For the records shown below, return an exact copy that excludes the pictures.

--- RECORD EXTRACTS Enclosed Below ---

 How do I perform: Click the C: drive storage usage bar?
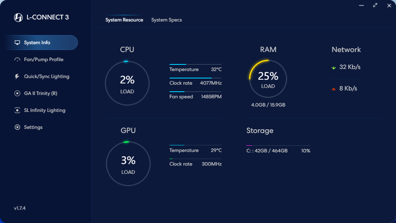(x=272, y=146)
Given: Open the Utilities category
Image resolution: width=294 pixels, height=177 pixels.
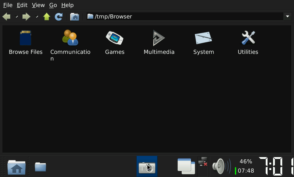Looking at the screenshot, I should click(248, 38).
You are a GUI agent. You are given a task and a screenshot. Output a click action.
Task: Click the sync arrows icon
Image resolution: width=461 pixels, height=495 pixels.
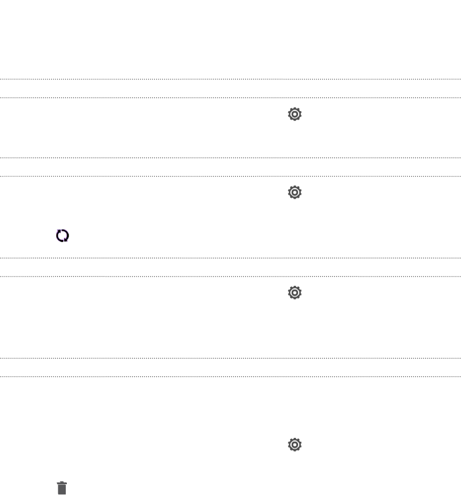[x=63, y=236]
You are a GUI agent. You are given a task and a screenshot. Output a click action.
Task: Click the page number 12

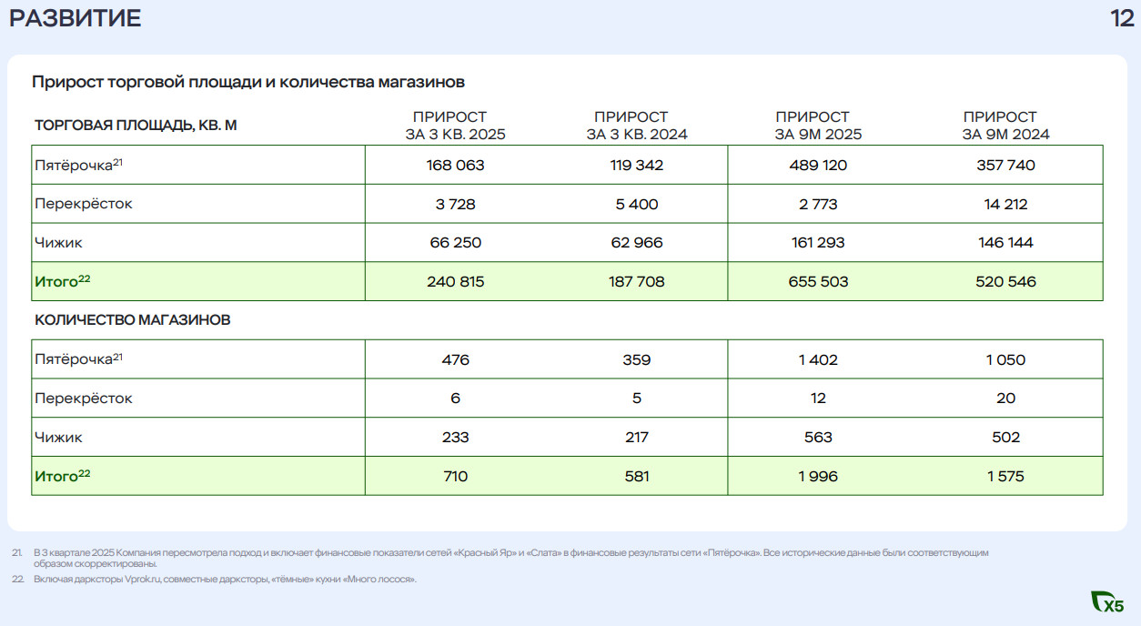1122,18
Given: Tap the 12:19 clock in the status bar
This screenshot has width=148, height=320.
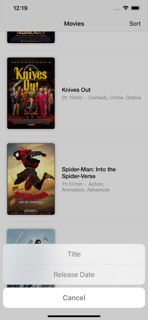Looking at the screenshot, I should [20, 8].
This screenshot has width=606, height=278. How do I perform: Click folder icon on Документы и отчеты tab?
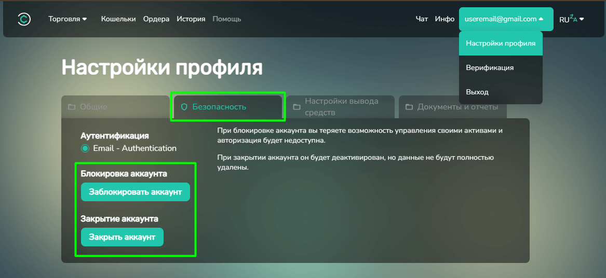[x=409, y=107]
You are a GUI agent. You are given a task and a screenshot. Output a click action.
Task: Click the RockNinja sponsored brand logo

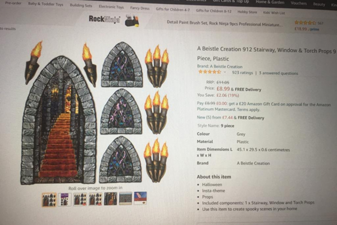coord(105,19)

--- End of Enclosed RECORD EXTRACTS ---

### WRITTEN ANSWER
 How do I perform: Click the C: drive storage usage bar?
(x=272, y=146)
Given: Open the Utilities category
Image resolution: width=294 pixels, height=177 pixels.
Looking at the screenshot, I should click(248, 38).
You are a GUI agent. You are given a task and a screenshot. Output a click action.
Task: Click the sync arrows icon
Image resolution: width=461 pixels, height=495 pixels.
[x=63, y=236]
You are a GUI agent. You are given a task and a screenshot. Output a click action.
Task: Click the page number 12

1122,18
Given: Tap the 12:19 clock in the status bar
This screenshot has width=148, height=320.
Looking at the screenshot, I should [20, 8].
This screenshot has width=606, height=278. How do I perform: Click folder icon on Документы и отчеты tab?
[x=409, y=107]
You are a GUI agent. You are given a task and a screenshot. Output a click action.
Task: Click the RockNinja sponsored brand logo

coord(105,19)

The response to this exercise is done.